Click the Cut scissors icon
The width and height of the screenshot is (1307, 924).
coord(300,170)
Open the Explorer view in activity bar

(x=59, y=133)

---

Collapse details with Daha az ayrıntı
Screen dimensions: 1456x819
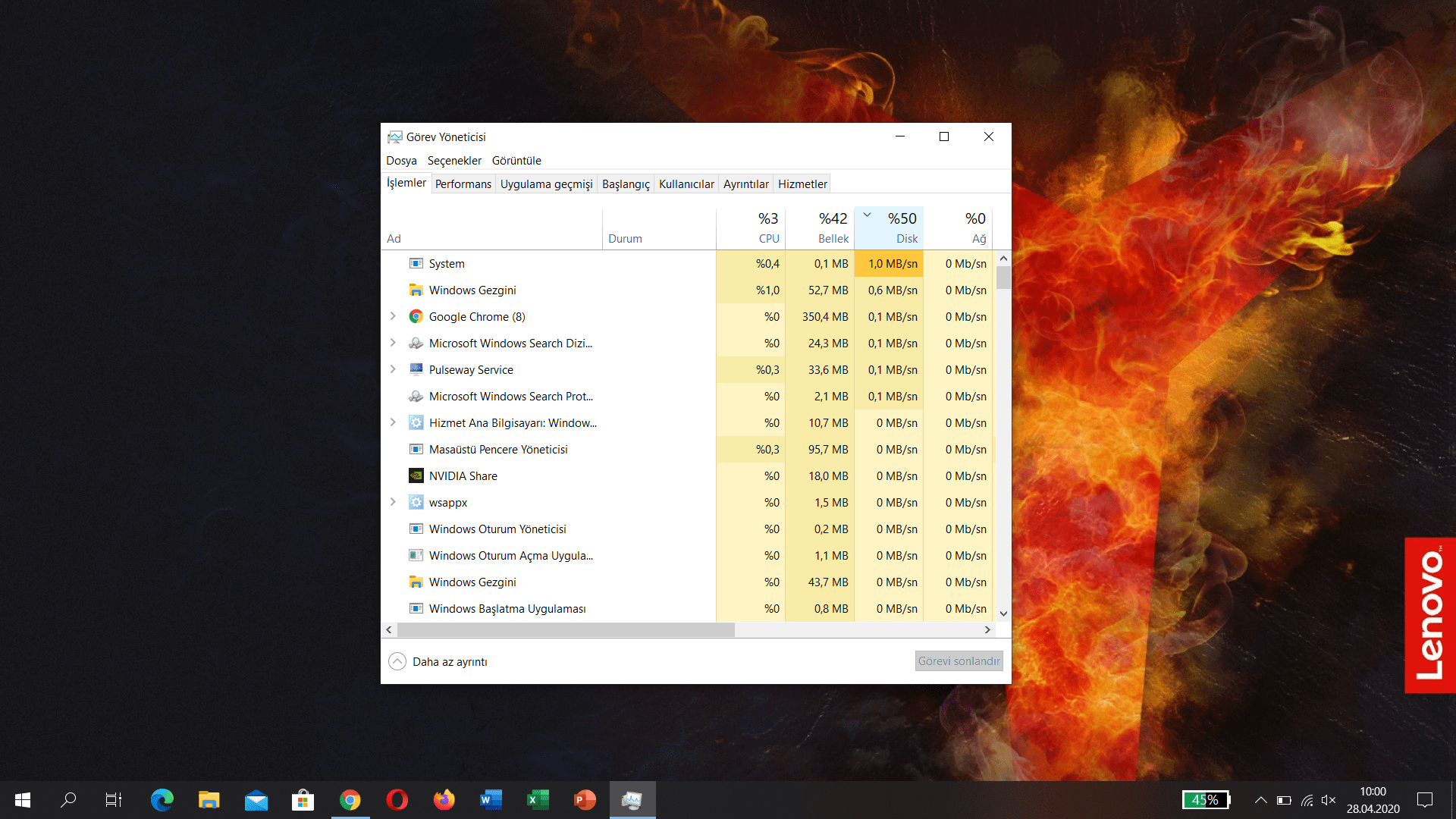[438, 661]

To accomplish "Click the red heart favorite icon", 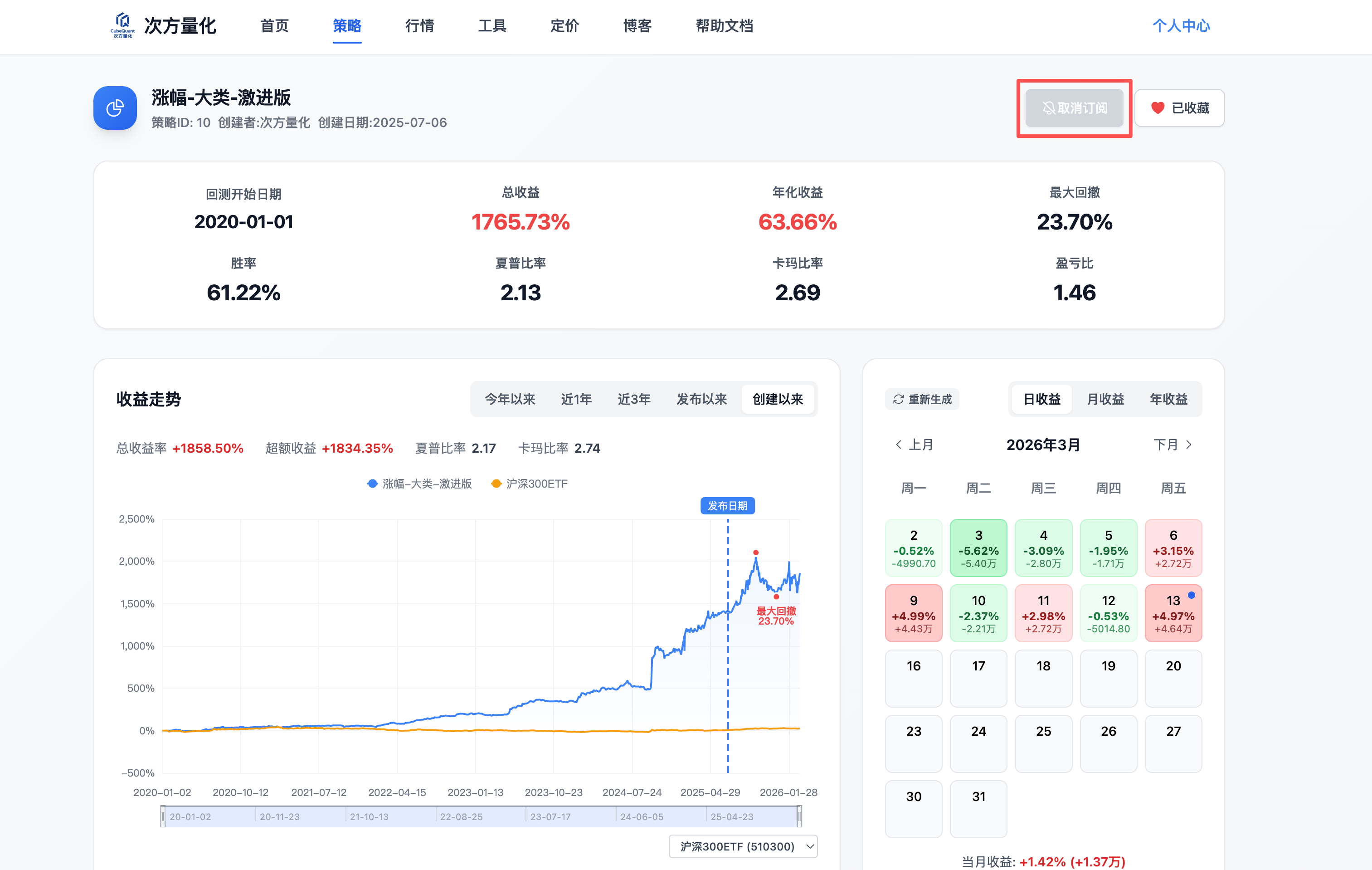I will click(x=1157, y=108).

CHALLENGE
Please duplicate the items starting at the line that contains "Click the Cut scissors icon" and ending at the line that contains "(x=59, y=133)", both included.

RESPONSE TO THE TASK
Click the Cut scissors icon
The width and height of the screenshot is (1307, 924).
coord(300,170)
Open the Explorer view in activity bar

(x=59, y=133)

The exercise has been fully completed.